We have one of those joint 'One' account things that's also our mortgage.
DH has online access to it (he did all the setting up of it, I could have access if I wanted but frankly the monthly statements are enough for me).
Just lately he has taken to checking it on a daily basis and questioning me about every item of expenditure he doesn't recognise. I freely admit I can be a bit of a spendthrift and we are trying to pull our horns in atm, but he's the one who goes for the massive expensive one-off items, iyswim.
Anyway, I am getting very, very sick of this grilling. He doesn't do it in a particularly aggressive way, so I have no 'logical' reason to feel persecuted, in his words, he just 'likes to know what's going in and out of the account' which is fair enough I suppose, but I feel like I'm being constantly checked up on.

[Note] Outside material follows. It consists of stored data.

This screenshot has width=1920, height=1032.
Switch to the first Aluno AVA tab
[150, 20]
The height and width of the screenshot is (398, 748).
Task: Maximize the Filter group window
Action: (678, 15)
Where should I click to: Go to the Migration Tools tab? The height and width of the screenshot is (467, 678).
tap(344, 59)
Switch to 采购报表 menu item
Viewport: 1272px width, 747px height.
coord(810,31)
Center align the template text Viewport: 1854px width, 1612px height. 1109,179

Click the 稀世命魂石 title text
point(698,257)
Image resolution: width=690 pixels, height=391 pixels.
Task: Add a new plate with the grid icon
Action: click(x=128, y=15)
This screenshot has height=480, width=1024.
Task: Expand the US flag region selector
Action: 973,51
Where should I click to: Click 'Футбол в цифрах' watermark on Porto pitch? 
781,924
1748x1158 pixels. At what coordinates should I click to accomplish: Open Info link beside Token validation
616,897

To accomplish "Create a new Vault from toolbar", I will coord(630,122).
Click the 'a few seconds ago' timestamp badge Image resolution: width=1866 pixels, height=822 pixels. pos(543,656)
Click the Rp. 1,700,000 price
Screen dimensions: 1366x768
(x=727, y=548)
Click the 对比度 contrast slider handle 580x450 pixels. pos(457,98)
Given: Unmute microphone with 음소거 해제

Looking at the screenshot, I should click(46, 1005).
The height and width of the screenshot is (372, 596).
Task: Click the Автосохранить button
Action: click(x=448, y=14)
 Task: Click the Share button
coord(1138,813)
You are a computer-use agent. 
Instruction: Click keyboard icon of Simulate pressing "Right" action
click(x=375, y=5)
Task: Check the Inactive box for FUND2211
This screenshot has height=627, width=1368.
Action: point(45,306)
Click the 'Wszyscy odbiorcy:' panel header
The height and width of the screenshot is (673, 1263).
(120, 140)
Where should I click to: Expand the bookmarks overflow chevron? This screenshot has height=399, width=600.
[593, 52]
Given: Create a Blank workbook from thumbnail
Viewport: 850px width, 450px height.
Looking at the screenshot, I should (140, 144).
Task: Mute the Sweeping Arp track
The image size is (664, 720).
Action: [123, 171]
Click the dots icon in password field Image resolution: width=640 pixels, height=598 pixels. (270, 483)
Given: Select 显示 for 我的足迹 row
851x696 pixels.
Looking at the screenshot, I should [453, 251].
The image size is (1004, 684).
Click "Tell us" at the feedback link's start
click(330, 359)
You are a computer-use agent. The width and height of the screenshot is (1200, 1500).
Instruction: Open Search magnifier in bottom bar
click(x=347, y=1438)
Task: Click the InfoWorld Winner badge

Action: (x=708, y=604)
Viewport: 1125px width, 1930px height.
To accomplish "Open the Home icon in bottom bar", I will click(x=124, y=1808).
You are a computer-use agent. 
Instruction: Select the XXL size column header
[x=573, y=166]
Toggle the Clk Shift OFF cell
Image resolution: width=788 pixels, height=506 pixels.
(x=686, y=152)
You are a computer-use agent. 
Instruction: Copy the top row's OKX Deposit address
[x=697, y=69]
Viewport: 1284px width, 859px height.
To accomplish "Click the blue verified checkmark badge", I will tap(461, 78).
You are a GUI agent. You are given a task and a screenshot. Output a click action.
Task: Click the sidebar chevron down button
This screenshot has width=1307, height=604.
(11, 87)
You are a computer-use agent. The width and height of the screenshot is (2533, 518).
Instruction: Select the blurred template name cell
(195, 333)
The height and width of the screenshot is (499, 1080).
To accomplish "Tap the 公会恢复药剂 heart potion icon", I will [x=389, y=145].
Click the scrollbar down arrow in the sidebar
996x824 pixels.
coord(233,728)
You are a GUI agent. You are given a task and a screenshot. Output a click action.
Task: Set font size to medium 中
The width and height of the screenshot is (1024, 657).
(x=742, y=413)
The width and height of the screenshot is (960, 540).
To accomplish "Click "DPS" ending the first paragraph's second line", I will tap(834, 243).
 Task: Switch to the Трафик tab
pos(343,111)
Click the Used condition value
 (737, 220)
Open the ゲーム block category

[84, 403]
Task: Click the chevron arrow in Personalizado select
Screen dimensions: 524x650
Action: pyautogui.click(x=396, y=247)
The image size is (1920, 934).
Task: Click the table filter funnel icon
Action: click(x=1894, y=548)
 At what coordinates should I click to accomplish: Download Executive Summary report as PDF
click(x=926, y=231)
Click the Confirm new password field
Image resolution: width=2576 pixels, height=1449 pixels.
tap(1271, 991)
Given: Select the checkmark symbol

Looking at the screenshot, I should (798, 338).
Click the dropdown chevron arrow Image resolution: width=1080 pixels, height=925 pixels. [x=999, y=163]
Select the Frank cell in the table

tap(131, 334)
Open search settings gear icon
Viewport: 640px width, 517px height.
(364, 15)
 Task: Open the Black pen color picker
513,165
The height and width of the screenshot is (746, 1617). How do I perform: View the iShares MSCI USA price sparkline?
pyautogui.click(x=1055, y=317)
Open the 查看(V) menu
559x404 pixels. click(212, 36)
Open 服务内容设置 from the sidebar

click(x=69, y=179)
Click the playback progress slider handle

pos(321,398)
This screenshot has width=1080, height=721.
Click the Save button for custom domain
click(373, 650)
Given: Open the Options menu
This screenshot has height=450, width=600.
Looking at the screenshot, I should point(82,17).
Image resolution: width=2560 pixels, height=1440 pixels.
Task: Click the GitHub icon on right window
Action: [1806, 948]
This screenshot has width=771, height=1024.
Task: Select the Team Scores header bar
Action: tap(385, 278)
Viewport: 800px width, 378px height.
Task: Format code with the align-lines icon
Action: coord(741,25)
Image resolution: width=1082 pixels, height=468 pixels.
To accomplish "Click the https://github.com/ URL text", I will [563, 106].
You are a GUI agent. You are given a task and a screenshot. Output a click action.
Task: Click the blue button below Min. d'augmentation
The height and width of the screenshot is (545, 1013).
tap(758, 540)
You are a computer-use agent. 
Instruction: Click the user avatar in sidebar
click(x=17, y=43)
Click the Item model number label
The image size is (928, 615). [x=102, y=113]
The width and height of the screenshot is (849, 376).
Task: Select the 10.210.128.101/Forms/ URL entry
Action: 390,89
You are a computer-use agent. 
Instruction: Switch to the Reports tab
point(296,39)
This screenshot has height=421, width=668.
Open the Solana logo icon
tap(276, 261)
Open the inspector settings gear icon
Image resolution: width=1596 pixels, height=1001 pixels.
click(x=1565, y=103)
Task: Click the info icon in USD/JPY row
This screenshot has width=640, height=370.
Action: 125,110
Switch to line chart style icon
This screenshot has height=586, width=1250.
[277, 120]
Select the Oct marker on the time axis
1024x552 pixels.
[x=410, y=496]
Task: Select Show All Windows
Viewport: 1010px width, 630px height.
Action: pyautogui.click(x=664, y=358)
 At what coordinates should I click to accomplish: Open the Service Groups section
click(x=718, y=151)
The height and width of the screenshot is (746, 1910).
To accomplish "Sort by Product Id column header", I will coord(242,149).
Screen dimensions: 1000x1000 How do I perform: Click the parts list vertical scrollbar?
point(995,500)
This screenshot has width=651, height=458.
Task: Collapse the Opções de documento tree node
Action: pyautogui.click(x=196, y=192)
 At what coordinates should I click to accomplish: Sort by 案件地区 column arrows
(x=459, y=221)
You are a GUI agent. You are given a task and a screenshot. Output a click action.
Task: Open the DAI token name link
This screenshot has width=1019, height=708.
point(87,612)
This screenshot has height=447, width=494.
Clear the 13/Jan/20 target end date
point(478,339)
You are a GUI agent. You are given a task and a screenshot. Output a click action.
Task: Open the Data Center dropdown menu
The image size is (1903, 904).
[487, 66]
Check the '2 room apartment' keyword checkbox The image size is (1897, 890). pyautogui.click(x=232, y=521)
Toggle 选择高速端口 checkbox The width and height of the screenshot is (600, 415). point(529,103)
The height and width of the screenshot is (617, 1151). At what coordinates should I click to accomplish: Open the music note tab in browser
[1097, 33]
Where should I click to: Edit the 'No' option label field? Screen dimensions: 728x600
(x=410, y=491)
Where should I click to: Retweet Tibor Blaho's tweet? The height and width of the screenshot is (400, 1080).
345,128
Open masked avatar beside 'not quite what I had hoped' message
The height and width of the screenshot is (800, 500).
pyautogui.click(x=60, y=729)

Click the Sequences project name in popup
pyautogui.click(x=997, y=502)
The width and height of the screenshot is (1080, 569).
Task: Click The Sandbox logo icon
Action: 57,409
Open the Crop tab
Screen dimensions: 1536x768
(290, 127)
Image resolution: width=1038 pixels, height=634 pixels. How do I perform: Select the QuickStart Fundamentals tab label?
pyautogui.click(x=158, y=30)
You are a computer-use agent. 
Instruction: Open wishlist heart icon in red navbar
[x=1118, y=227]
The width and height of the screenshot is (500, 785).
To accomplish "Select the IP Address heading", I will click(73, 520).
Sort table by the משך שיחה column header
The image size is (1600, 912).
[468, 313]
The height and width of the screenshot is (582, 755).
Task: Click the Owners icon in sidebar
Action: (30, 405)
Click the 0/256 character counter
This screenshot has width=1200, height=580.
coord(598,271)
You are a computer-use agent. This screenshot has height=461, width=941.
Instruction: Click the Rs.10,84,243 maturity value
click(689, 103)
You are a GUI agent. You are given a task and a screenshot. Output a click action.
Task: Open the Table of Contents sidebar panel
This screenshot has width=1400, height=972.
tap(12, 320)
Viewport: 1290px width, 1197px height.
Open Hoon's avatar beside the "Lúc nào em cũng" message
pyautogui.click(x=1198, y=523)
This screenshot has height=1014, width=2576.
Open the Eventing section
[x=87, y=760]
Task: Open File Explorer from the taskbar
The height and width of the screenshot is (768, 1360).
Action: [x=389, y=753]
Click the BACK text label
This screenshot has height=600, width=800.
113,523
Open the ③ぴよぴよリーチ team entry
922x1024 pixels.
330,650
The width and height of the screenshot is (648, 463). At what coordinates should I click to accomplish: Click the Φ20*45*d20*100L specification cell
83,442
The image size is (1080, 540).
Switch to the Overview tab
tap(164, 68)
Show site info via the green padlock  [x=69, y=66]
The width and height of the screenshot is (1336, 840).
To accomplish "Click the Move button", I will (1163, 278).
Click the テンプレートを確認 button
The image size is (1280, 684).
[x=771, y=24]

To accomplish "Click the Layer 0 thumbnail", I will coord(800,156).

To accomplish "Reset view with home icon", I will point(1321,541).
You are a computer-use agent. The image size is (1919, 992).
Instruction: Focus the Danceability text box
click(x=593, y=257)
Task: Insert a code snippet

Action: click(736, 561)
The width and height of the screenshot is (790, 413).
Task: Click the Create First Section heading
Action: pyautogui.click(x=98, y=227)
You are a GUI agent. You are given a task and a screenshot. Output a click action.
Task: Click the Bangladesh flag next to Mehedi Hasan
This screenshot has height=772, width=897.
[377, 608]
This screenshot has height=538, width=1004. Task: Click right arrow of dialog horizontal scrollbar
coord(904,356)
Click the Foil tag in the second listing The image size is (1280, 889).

I've actually taken to telling him in advance when I spend anything because I don't want the inquisition, but he then forgets what I've said and asks me anyway, which again pisses me off no end. It makes me feel guilty even though I have no reason to feel guilty (FFS, if DD needs new school shoes I'm going to buy them, aren't I?)
This morning I got a "what's this £XX for?" - I said that's the Eddie Izzard tickets I emailed you about to make sure you could make the date (Crimbo prezzie for us both).
He said 'no it's not, that's the £xxx.xx that went out last week'
I got cross then for a number of reasons:
- I only emailed him on Monday regarding the EI tickets, so how the feck could I have bought them the week before?
- I had told him twice already that the other amount the week before was something I'd bought on behalf of a friend with no PC and she was giving me a cheque this week on her payday.
I told him this (in less than friendly tones, I'll admit), he got frosty and said 'ok, ok, you've made your point, no need to go on and on about it' - he always does this to me, but the reason I 'go on and on' is that I feel it's just not getting into his head - this was the third time I'd had to explain about the tickets and I was being made to feel like I was the bad one??
Anyway, we parted on bad terms and I'm just so pissed off, hurt and upset with the whole situation. I feel like I'm living with the bleedin' Stasi looking over my shoulder, like I have to justify every penny I spend.
For the record, he works full time, I work 3 days a week, both professional, managerial roles. We are not poor by any stretch of the imagination, but we have had to spend a lot of money on car repairs lately and I think he's panicking over what that's done to his schedule for mortgage repayment (he has this 'thing' about paying off the mortgage by his 50th which I have gone along with up til now but I'm not prepared to live like a churchmouse just so he can meet this self-imposed goal!).
So, what now? Am I overreacting, like he thinks I am? Is he being the reasonable one?
If so, how can I get out of this mindset that he's always checking up on me (moneywise - he's not the slightest bit controlling in any other way) and stop this bickering?
Sorry, that was a bit long - thanks if you've made it this far!